- What you should do -
Your output should consist solely of the lines from the one with "You are a computer-use agent. The" through the end of the records, reproduced exactly, both ends included.
────
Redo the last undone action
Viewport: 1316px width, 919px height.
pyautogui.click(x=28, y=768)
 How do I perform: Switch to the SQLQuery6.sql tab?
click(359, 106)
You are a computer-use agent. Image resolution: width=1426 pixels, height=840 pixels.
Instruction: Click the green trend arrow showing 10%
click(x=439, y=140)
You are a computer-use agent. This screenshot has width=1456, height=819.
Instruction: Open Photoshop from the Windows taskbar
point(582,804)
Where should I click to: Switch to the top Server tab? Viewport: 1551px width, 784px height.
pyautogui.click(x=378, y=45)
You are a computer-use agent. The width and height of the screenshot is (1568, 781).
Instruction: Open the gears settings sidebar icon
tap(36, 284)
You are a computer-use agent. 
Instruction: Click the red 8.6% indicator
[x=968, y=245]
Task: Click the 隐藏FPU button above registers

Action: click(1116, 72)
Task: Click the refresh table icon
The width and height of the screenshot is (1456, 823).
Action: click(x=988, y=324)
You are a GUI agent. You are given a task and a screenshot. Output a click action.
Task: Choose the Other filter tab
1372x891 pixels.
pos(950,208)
────
- Solved problem -
You are a computer-use agent. The width and height of the screenshot is (1568, 781).
Instruction: Open the gears settings sidebar icon
tap(36, 284)
You are a computer-use agent. 
Instruction: Click the red 8.6% indicator
[x=968, y=245]
Task: Click the 隐藏FPU button above registers

Action: click(1116, 72)
Task: Click the refresh table icon
The width and height of the screenshot is (1456, 823).
Action: click(x=988, y=324)
You are a GUI agent. You are given a task and a screenshot. Output a click action.
Task: Choose the Other filter tab
1372x891 pixels.
pos(950,208)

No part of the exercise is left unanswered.